The allusion is to something Berra didn’t say, at least until everyone said he said it. “You’re not out of it until it’s mathematical,” is, according to the film, what Berra actually said, when he was managing the New York Mets at a dark moment during the 1973 baseball season. The Mets, at the time counted out of the pennant race, eventually won it. Writers scrambled to find an appropriately prophetic prediction from their skipper. Over time the phrase evolved into the much more succinct “It ain’t over till it’s over.” As Berra put it in the subtitle of one of his books, “I Really Didn’t Say Everything I Said.”

The movie about his life and legend, written and directed by Sean Mullin, has two purposes and succeeds delightfully at both. One is to make some sense of the famously self-nullifying sayings. “When you come to a fork in the road, take it,” later received as a mystical riddle in the same category as “What is the sound of one hand clapping?” was simply a literal direction.

Berra’s house was on a circular driveway, so either route to the destination was equally valid. As for “No one goes there anymore, it’s too crowded,” the remark makes sense if you listen for the unstated implication that he was talking about his friends turning away from a restaurant as others rushed in to take their places.

The film’s other purpose is to re-establish Berra’s standing in baseball history. Many famed players appear in interviews (fellow catcher-managers Joe Torre and Joe Girardi; teammate Tony Kubek, New York Yankees stalwarts Derek Jeter, Willie Randolph, Ron Guidry and Don Mattingly), but perhaps the most forceful witness is Berra’s granddaughter Lindsay, who makes the case that Berra has not been given his due as a player, much less as a veteran. (Berra, a native of St. Louis whose boyhood friend Joe Garagiola also made it to the big leagues, had already signed with the Yankees when he enlisted in the Navy and participated in the D-Day invasion of Omaha Beach on a rocket boat. Though he was wounded in action, he never made much of the experience.)

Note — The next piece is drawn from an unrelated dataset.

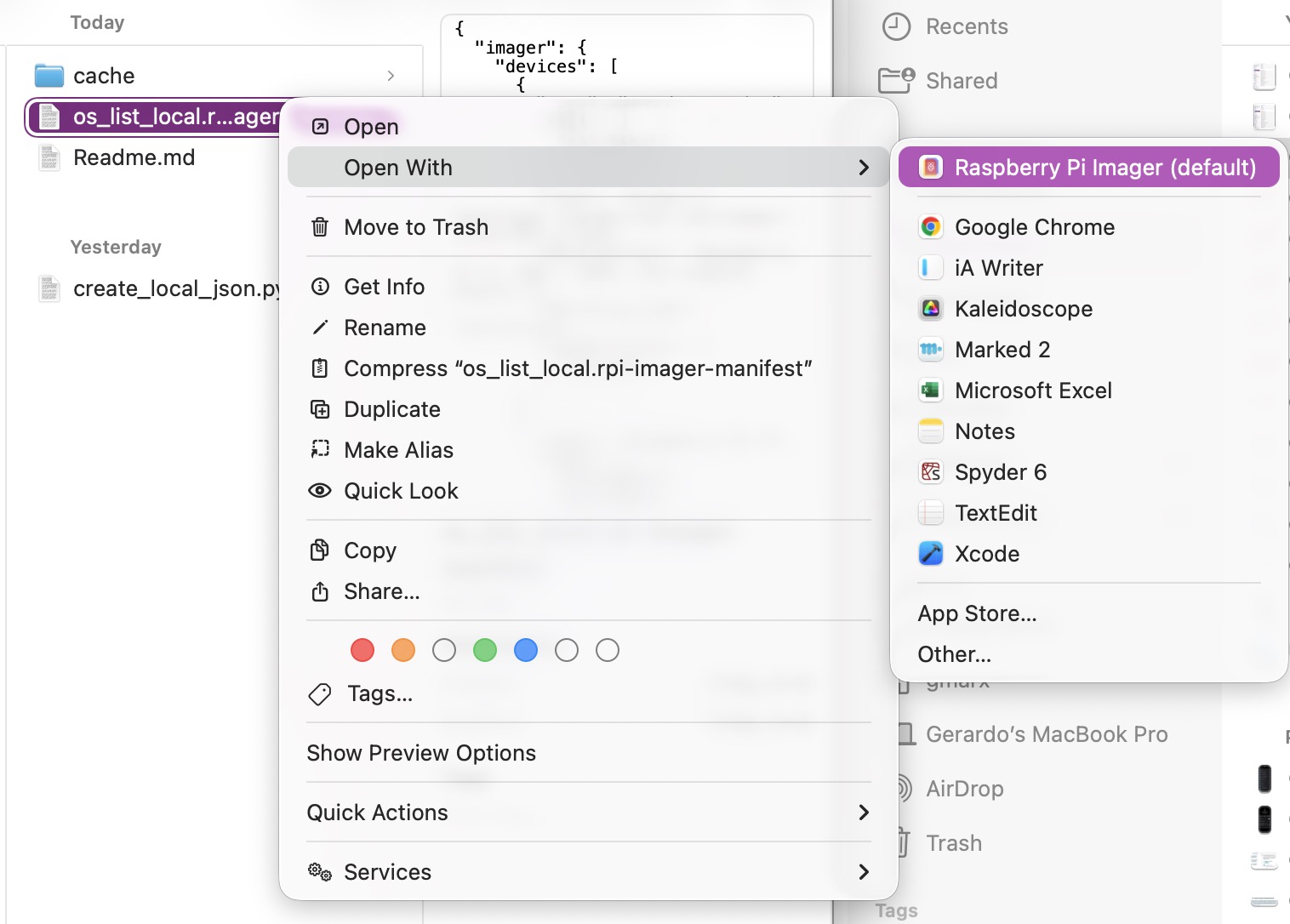1290x924 pixels.
Task: Apply the blue color tag
Action: pos(526,651)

Berra’s life as an unintentional quipster threatens to eclipse his accomplishments on the field. But what a player! Shaped like a fire hydrant and assigned a set of features that suggested a movie star, but only if that star was Ernest Borgnine, Lawrence Peter Berra was nevertheless as much a baseball god as his more evidently Apollonian teammates Joe DiMaggio and Mickey Mantle.

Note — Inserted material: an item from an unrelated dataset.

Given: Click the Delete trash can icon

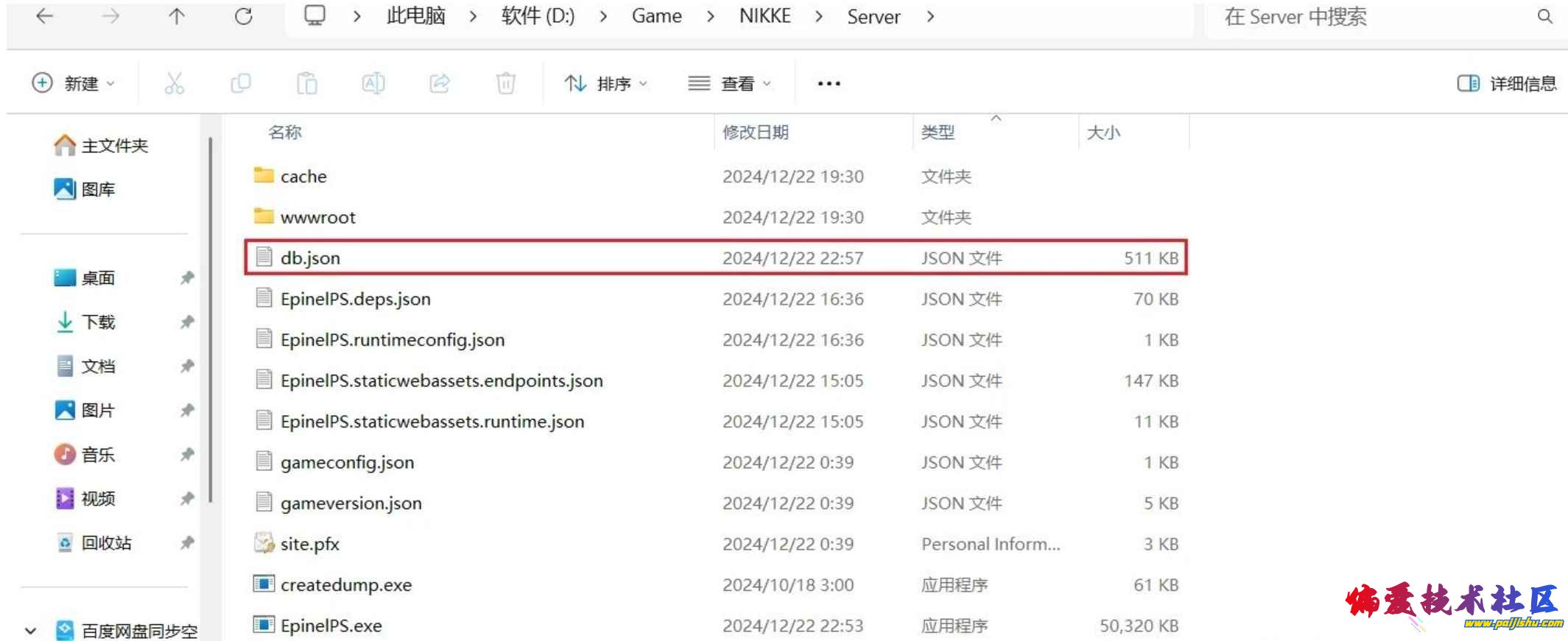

Nicknamed Yogi as a boy because he used to await his turn at bat by sitting on the field with his arms and legs crossed, he went on to win three MVP awards and a record 10 World Series rings playing for the Yankees (plus three more as a coach). In one of many extraordinary years, 1950, he struck out 12 times in 656 plate appearances while batting .322 with 28 home runs and 124 runs batted in and missing only three games.

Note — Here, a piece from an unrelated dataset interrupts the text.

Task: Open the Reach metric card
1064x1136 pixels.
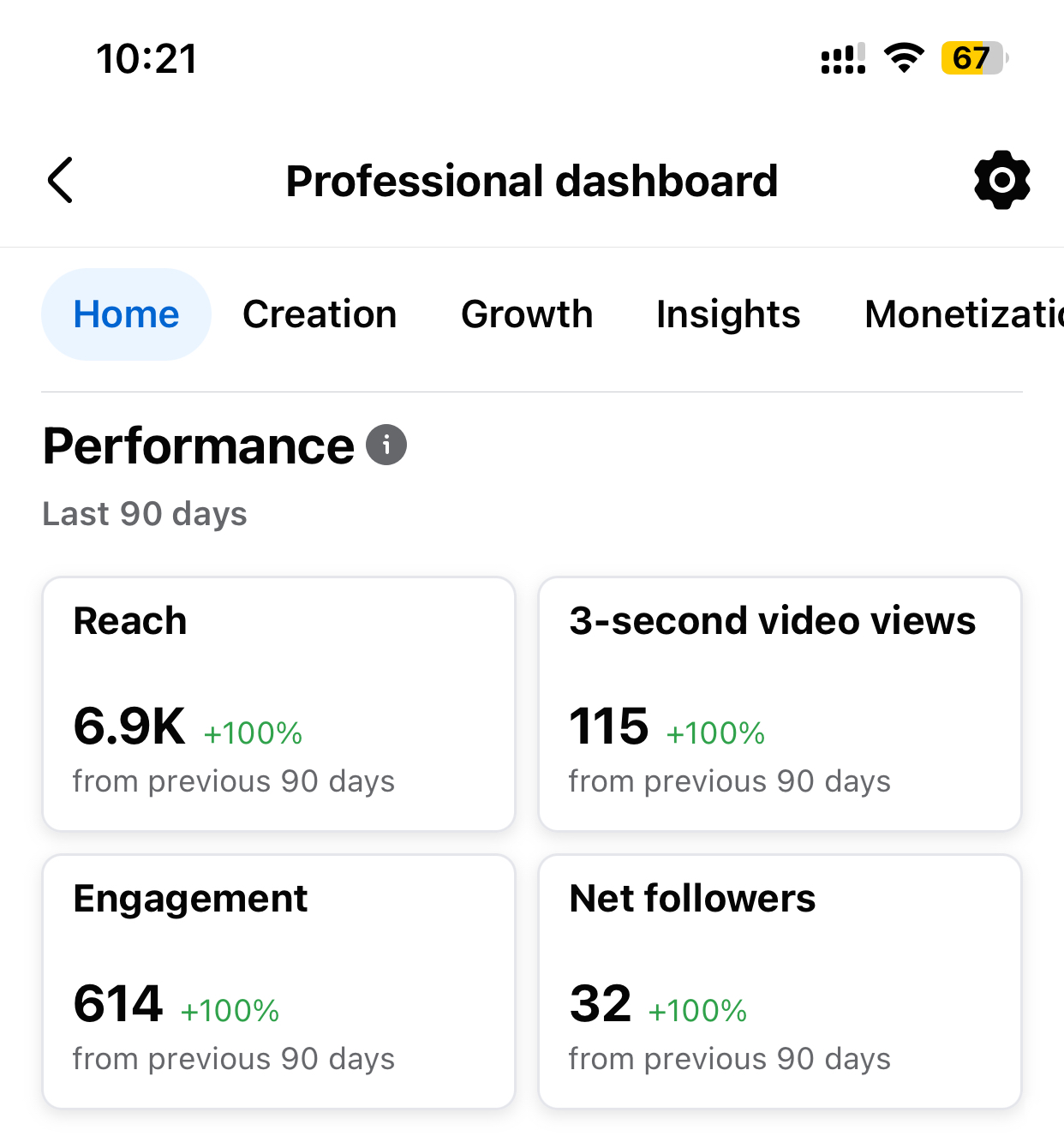Action: pyautogui.click(x=278, y=703)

Berra, who died in 2015 at age 90, also receives his due as a husband and father. His son Dale, whose promising career with the Pittsburgh Pirates was derailed by drug abuse, credits his dad with helping him clean up his act, and his wife of 65 years, Carmen, who died at 85 in 2014, appears in archival footage describing him with wry tenderness.

Friends in St. Louis used to complain that young Yogi was bankrupting them by repeatedly insisting on lunch at the same posh restaurant, but he was on a surprisingly successful mission to capture the attention of Carmen, then a beautiful waitress there. Who could resist such a friendly soul? His welcoming nature also helped ease the transition of the pioneering black athletes he welcomed to the big leagues, Jackie Robinson and Larry Doby.

As the film makes clear, Robinson was also the cause of Berra’s chief career grievance: that daring theft of home plate executed by the former, at the expense of the latter, in the 1955 World Series. The Yankees took the game, the Dodgers the series, but forever after Berra grumbled that Robinson should have been called out. Apart from a much later feud with George Steinbrenner, a man whose foolishness could drive Tigger into psychotherapy, it was practically the only cloud in a sunshiny career.